The agency said yesterday that four staff members had been held hostage at the authority’s premises after it was blockaded by the police.

Sam Nyaberi, the lawyer representing the four employees, had called for their release, and said there are court orders to that effect and they are not party to an ongoing case. “We ask for the release of our clients who have been detained since yesterday without any contact with their families, and the officers can hear none of them.

“We are yet to see them, we are yet to get to know why they are being detained yet they are not party to the constitutional petition or the application made by the Attorney General,” said Nyaberi.

A police vehicle stands guard at the entrance of the KTDA offices. [Elvis Ogina, Standard]

For the second day yesterday, the entrance of the KTDA offices was swarmed with police officers manning the area.

The investigators directed staff to move away from their computers and leave the building under the supervision of armed officers.

The raid came on the day the agency announced a Sh734 million dividend payout to farmers as profits from KTDA Holdings for the financial year ending June 30, 2020.

That was income earned from its subsidiaries.

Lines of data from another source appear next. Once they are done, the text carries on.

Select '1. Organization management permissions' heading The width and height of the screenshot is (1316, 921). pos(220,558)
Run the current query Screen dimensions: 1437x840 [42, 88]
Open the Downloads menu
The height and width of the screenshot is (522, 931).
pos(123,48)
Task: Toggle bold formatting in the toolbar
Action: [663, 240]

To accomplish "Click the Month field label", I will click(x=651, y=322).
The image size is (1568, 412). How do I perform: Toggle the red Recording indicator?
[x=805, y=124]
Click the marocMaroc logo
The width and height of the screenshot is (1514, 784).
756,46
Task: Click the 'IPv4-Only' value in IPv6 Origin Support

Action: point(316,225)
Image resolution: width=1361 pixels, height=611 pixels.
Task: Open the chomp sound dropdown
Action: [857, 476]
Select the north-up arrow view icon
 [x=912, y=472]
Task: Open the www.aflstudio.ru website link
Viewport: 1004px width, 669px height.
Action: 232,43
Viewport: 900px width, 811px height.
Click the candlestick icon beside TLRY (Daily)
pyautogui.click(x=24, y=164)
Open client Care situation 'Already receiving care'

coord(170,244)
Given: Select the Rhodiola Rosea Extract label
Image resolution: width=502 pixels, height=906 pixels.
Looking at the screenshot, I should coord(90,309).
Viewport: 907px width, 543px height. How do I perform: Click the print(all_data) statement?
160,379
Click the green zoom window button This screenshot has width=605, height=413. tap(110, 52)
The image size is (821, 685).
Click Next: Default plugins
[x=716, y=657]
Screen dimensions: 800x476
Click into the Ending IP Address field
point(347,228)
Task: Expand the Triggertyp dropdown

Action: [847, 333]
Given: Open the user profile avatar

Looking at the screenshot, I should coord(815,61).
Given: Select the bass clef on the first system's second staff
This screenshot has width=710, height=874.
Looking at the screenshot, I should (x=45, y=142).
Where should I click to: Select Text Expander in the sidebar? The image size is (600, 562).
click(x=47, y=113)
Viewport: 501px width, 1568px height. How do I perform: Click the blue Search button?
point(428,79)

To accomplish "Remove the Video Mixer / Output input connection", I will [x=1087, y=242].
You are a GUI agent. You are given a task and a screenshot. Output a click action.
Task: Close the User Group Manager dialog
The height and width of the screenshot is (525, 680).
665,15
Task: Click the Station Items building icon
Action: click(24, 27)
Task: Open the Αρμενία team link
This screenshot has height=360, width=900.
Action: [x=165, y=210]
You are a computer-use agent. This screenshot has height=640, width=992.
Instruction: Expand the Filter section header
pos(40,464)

A source at the agency told The Sunday Standard that some of the officers were stationed on the eighth floor where offices of the senior staff, including the finance director and the CEO, are.

The Sunday Standard learnt that the officers wanted to look for documents. A senior DCI officer familiar with the operation said the investigators would also take away computers for forensic analysis.

In a press statement, through Corporate Affairs Department, KTDA described the DCI raid as bordering on contempt of court.

“They have appeared with an order from a Magistrate Court notwithstanding the existence of a High Court order restraining such an action,” said the statement.